Moreover, the rules on impeachment, as contemplated by the framers
of the Constitution, merely aid or supplement the procedural aspects
of impeachment. Being procedural in nature, they may be given
retroactive application to pending actions. The retroactive application
of procedural laws does not violate any right of a person who may
feel that he is adversely affected, nor is it constitutionally
objectionable. The reason for this is that, as a general rule, no vested
right may attach to, nor arise from, procedural laws." In the present
case, petitioner fails to allege any impairment of vested rights.
It bears stressing that, unlike the process of inquiry in aid of
legislation where the rights of witnesses are involved, impeachment
is primarily for the protection of the people as a body politic, and not
for the punishment of the offender.
ISSUE #7: When do we reckon the start of the one-year ban?
Petitioner contends that it is reckoned from the filing of the first
impeachment complaint against her on July 22, 2010 or four days
before the opening on July 26, 2010 of the 15th Congress. She posits
that within one year from July 22, 2010, no second impeachment
complaint may be accepted and referred to public respondent.
HELD: Francisco doctrine states that the term "initiate" means to
file the complaint and referral of the complaint to the Committee on
Justice. Once an impeachment complaint has been initiated, another
impeachment complaint may not be filed against the same official
within a one year period. Therefore, the one-year period ban is
reckoned not from the filing of the first complaint, but on the date it
is referred to the House Committee on Justice.
Petitioner submits that referral could not be the reckoning point of
initiation because "something prior to that had already been done.
This is wrong. Following petitioners line of reasoning, the
verification of the complaint or the endorsement by a member of the
House steps done prior to the filing would already initiate the
impeachment proceedings.
ISSUE #8: Does an impeachment complaint need to allege only one
impeachable offense?
Petitioner argues that public respondent gravely abused its discretion
when it disregarded its own Impeachment Rules, which provides that
"the Rules of Criminal Procedure under the Rules of Court shall, as
far as practicable, apply to impeachment proceedings before the
House." Petitioner invokes the application of Section 13, Rule 110 of
the Rules on Criminal Procedure on one offense per complaint rule.

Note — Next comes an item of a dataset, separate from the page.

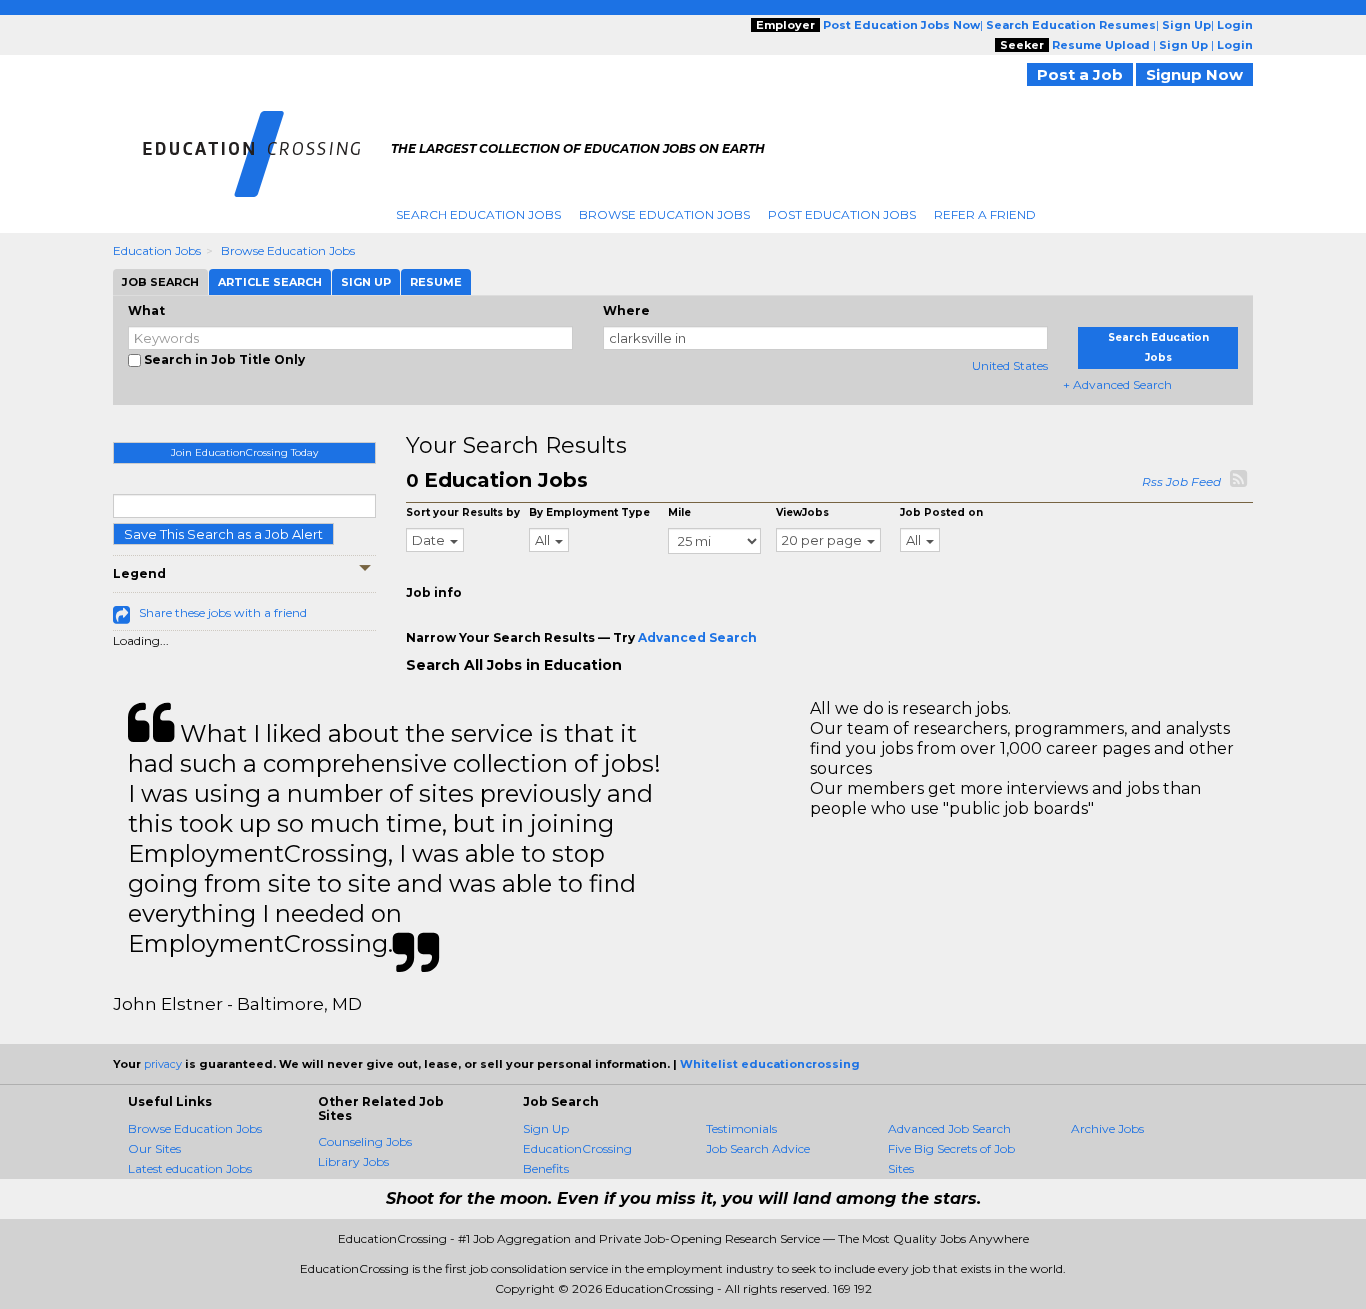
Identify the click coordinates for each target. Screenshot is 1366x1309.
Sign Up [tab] (366, 282)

To petitioner, the two impeachment complaints are insufficient in
form and substance since each charges her with both culpable
violation of the Constitution and betrayal of public trust.
HELD: The Constitution allows the indictment for multiple
impeachment offenses, with each charge representing an article of
impeachment, assembled in one set known as the "Articles of
Impeachment." It, therefore, follows that an impeachment complaint
need not allege only one impeachable offense.